Nel nuovo appuntamento della rubrica Letteratura per l’Infanzia, Fine di Febbraio di Diego Valeri; il poeta dalla fine allegrezza e la perenne gioia fanciullesca imbevuta di natura, arte e un’infanzia lontana.

Fine di Febbraio, Diego Valeri e la gioia apparente della rinascita

Fine Febbraio Diego Valeri - Credits: neveappennino.it
Credits: neveappennino.it

I versi di Fine di Febbraio di Diego Valeri appartengono alla raccolta  Poesie, Mondadori, 1967. Diego Valeri è stato un insegnante di letteratura e latino, un traduttore e, soprattutto, uno scrittore di libri e filastrocche per bambini. La sua è una poetica riflessiva, quasi una poesia d’apparenza: anche nei componimenti che celebrano una rinascita, come Fine di Febbraio, o nei versi dedicati ai bambini l’intento di Diego Valeri è quello di destare le coscienze, lanciando messaggi ben precisi.

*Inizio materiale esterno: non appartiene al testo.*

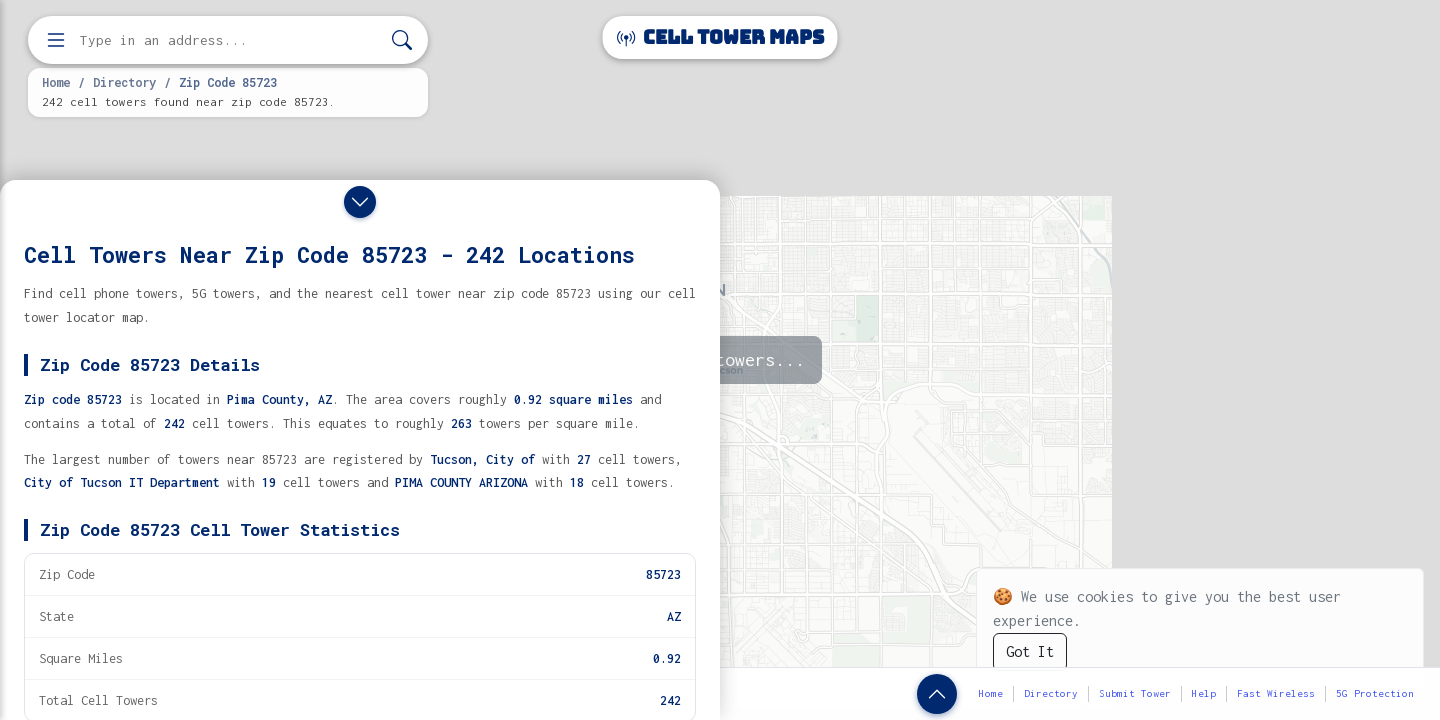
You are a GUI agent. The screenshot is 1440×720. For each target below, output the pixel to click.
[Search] (402, 40)
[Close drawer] (360, 202)
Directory (124, 82)
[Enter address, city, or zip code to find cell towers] (230, 40)
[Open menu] (56, 40)
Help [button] (1204, 693)
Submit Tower (1135, 693)
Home (56, 82)
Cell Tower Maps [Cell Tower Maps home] (720, 37)
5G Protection (1375, 693)
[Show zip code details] (937, 694)
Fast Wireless (1276, 693)
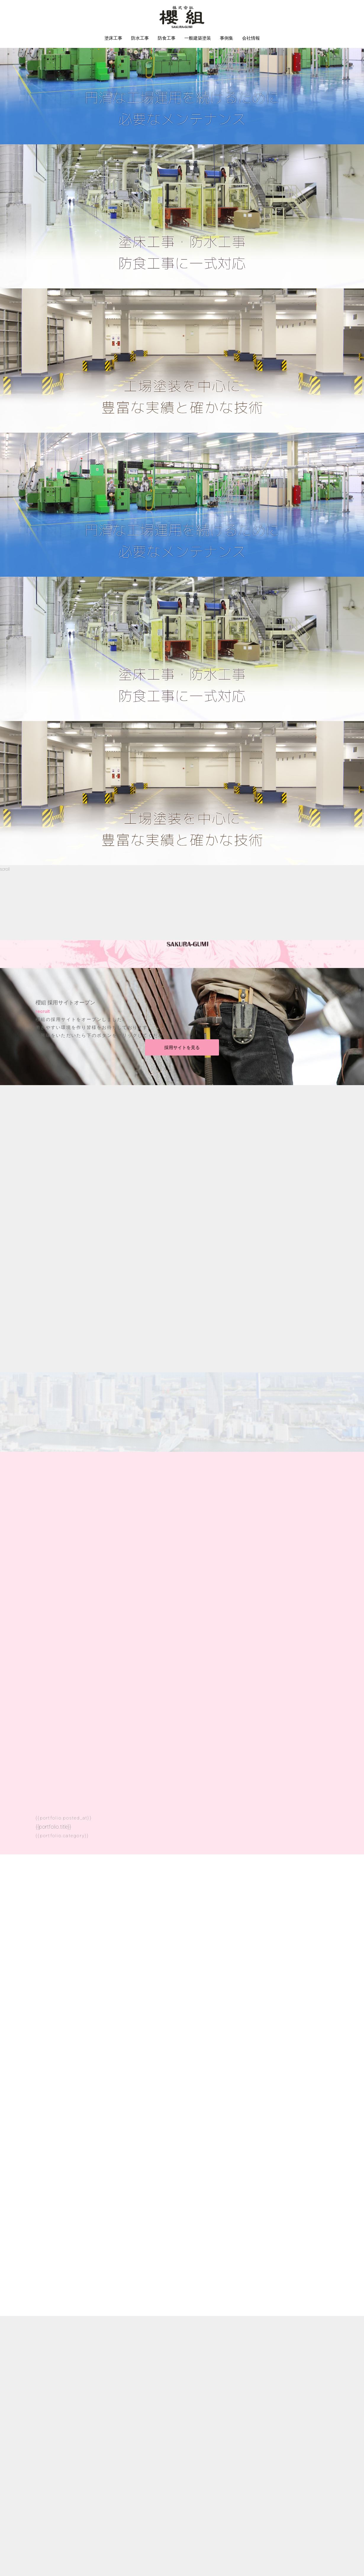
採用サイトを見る (182, 1047)
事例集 (226, 38)
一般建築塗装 (197, 38)
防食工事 (166, 38)
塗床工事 (113, 38)
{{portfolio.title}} (53, 1826)
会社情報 (251, 38)
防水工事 (140, 38)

Le poesie di Diego Valeri, infatti, sono solo apparentemente felici; una parvenza data soprattutto dalle immagini quasi sempre gioiose e fanciullesche e dal ritmo a mo’ di filastrocca scanzonata. Una delle sue raccolte poetiche più importanti, dedicate ai bambini, risale al 1928:  Il campanellino. Nei versi seguenti si ritrovano quasi tutti gli elementi della poesia valeriana:

Un azzurro nel fosco dischiuso
ricomincia gioia ai miei occhi;
tre nubi una nube che si sfiocchi
basta anch’essa al mio amore illuso;

un barlume d’oro che piova
su zolle nerastre grasse,
è come se ricreasse
il mondo, e aprisse una vita nuova.

La formazione letteraria di Valeri si compone di tre elementi: Giovanni Pascoli, da cui introietta il lessico e le forme metriche; D’Annunzio, specialmente l’Alcyone e gli influssi di Verlaine. In Fine di Febbraio appare chiara l’ispirazione pascoliana nell’uso della struttura sintattica e delle parole ma, soprattutto, ciò che si evince dai versi è l’importanza della natura: una natura che ha una vita autonoma, distaccata da qualsiasi immagine antropomorfa.

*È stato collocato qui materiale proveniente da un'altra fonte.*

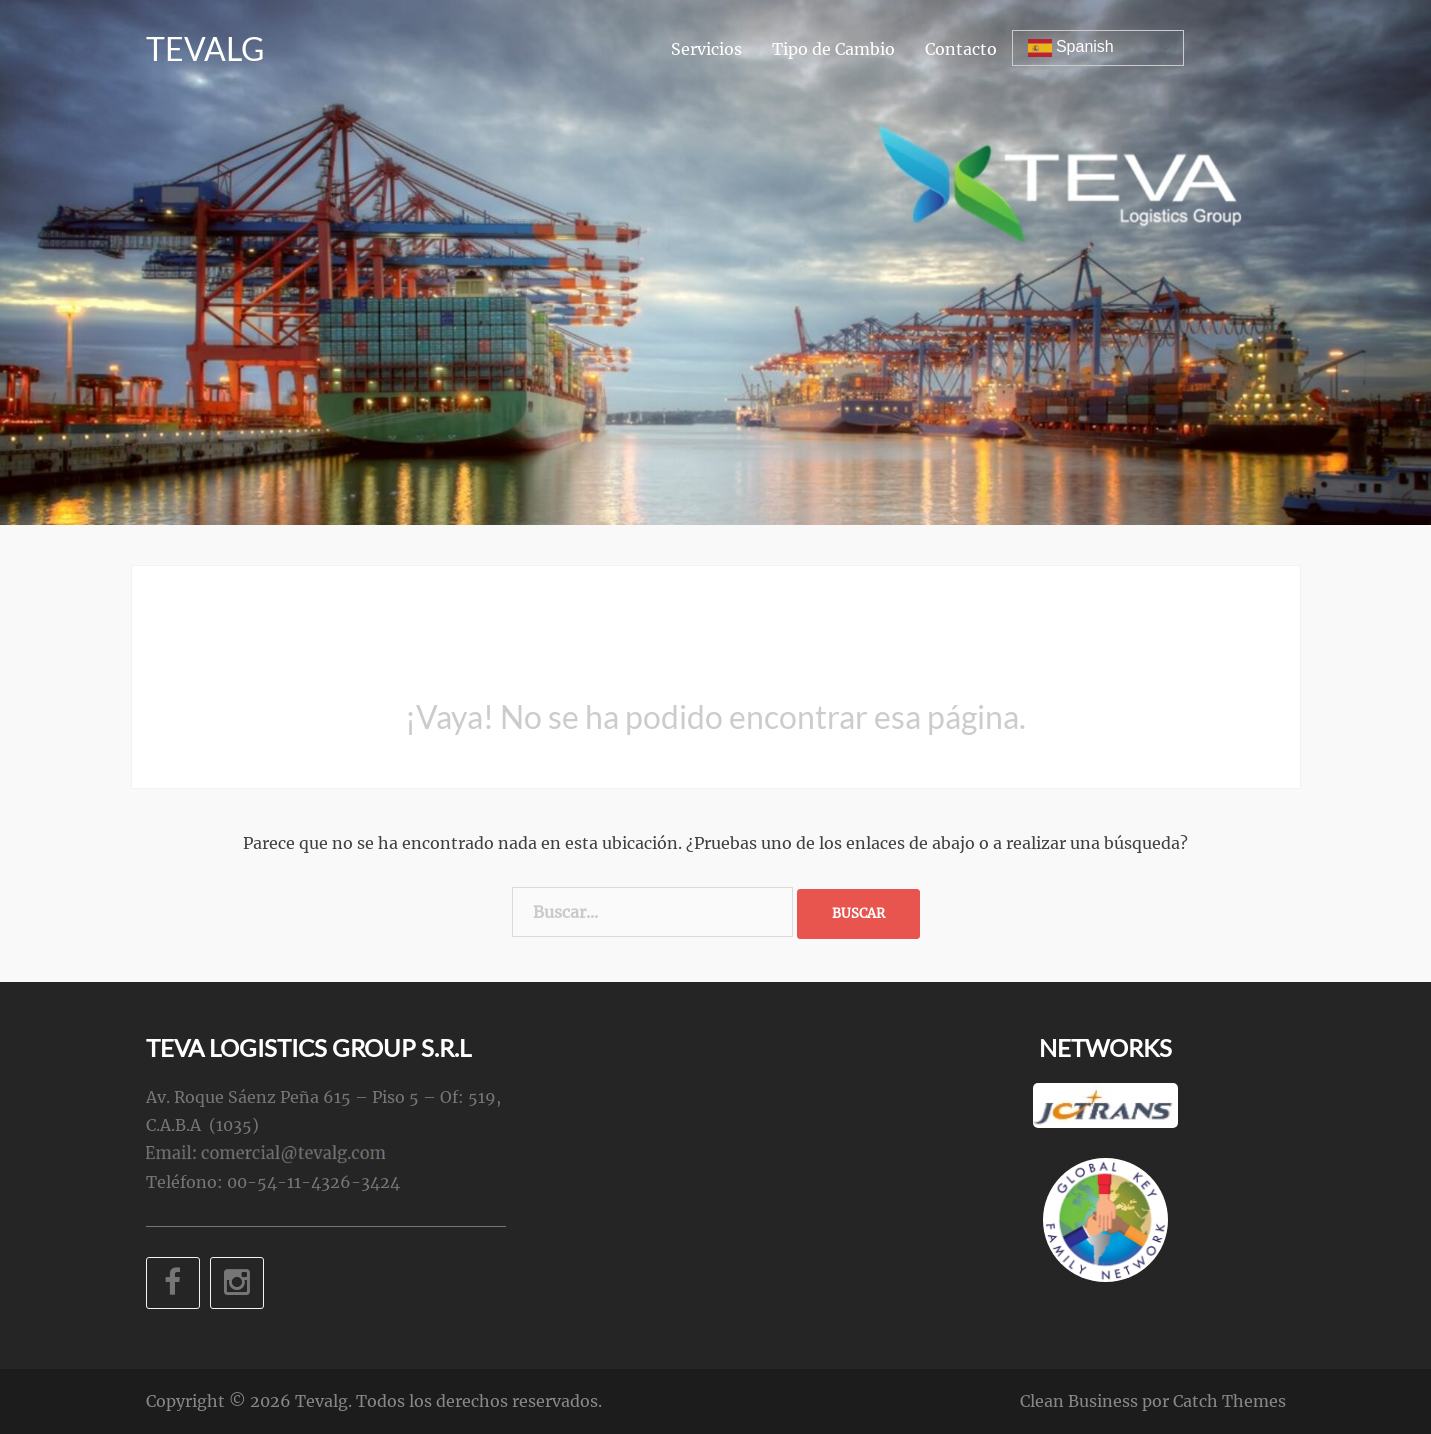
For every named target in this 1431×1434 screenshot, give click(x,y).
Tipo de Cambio (833, 49)
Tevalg (205, 48)
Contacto (961, 49)
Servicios (706, 49)
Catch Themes (1229, 1401)
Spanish (1071, 48)
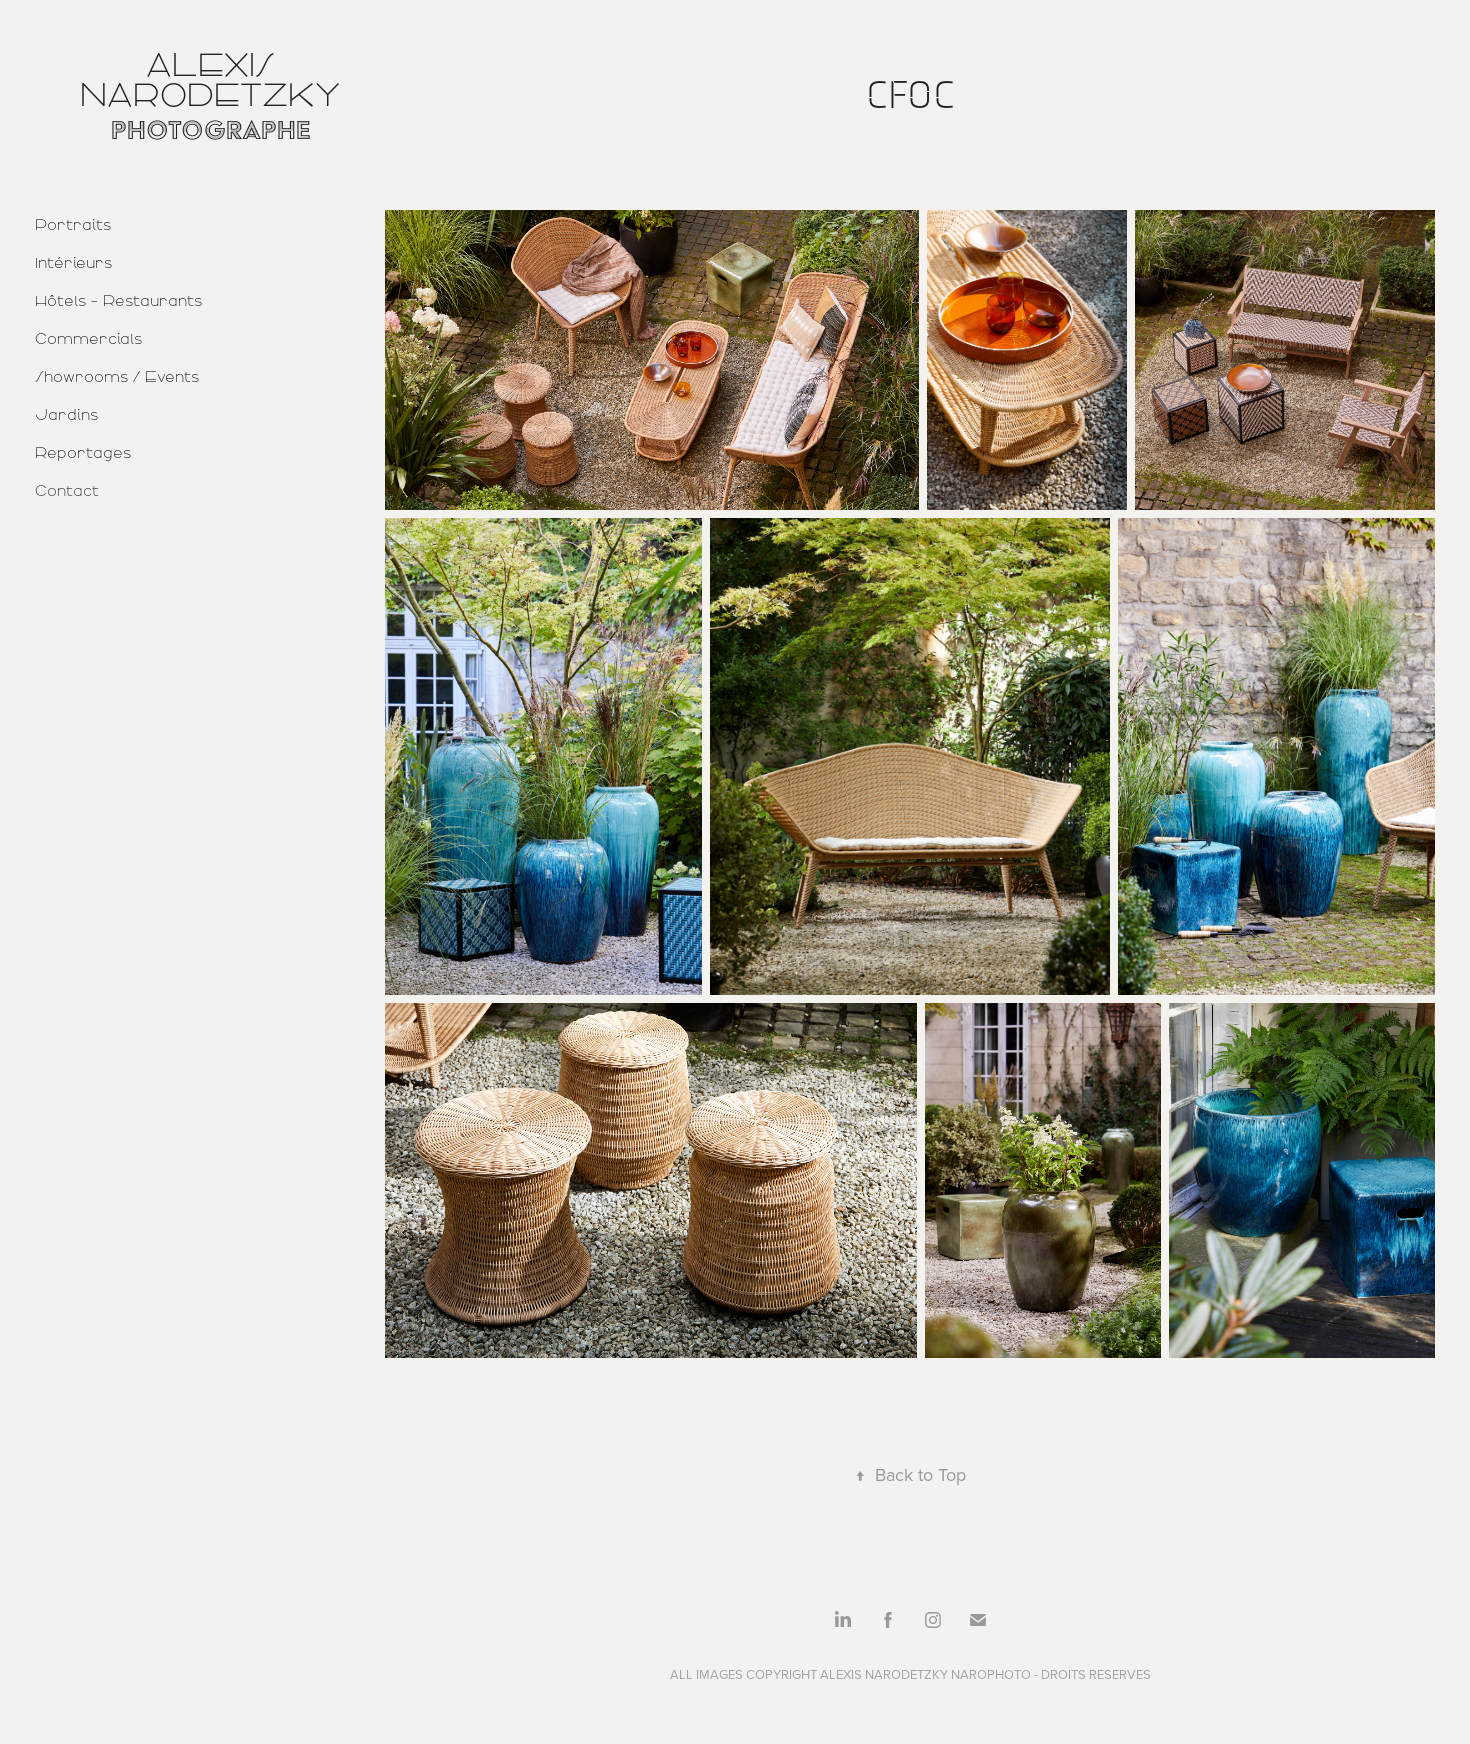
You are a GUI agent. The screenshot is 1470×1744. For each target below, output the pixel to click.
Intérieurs (73, 263)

Nella prima strofa l’azzurro che si fa largo fra il cielo grigio penetra nello sguardo del poeta; è un elemento che basta a dargli gioia insieme a una nube che si distacca, simbolo di una rinascita che sta per giungere, insieme alla primavera. Nella seconda strofa, il poeta descrive la pioggia paragonandola a un barlume d’oro, simbolo di speranza, auspicando che si riversi sulle zone livide dal freddo della stagione corrente; la precipitazione dorata è messaggera di potenza creatrice, poiché apre il mondo, dopo i geli rigidi dell’inverno, a una nuova vita.

Una stagione vivace che nasconde un’intensa riflessione

La poesia di Diego Valeri si presente all’apparenza facile e da questa asserzione non è esclusa Fine di Febbraio. Gli influssi di Alcyone sono sempre presenti, così come gli aneliti alla lontana infanzia, luogo di innocenza e intimo fiore da cui sboccia quasi un ”fanciullo adulto”; così come l’importanza della natura come rifugio:

Stagione benigna e vivace,
che tutto è attesa e annuncio divino,
e il cuore si crede vicino
al suo vero e alla sua pace.

Febbraio è descritto nella terza strofa come una stagione vispa ma buona dove si è sospesi nell’attesa di un’annunciazione celeste: la primavera, cui al sol pensiero il cuore elimina i rabbui e si sente in pace. Valeri ha accolto in sé tutta la filosofia del fanciullino pascoliano, andando alla ricerca della meraviglia all’interno della natura.

Domani… domani lo vedremo,
caduta la tenda oscura,
il volto della gioia più pura,
il riso del bene supremo.

Ma domani sarà la solita festa
di sole, di turchino, di verde,
in cui la vita inebriata si perde…
E dell’anima che cosa resta?).

Nella quarta strofa di Fine di Febbraio, Diego Valeri attende la gioia del domani; quando il tempo mite sopraggiungerà, sgretolerà le neri coltri invernali – simbolo di dispiaceri più alti – per lasciar posto al riso, all’alta gioia, come una primavera rinnovata insieme alla potenza dei suoi cicli. L’ultima strofa, seppur possa sembrare enigmatica, disvela la poetica di Valeri: il tiepido sole ritorna in festa, la volta si tinge di turchino e il verdeggiare rigoglioso si precipita a tingere quelle strade in cui, allegra di inebriante letizia, si perde l’esistenza. Ma è una mera illusione, forse? Ed ecco il quesito: cosa resta della purezza dell’anima, dei dispiaceri o le angosce; forse quest’ubriachezza di gioia è solo fallace.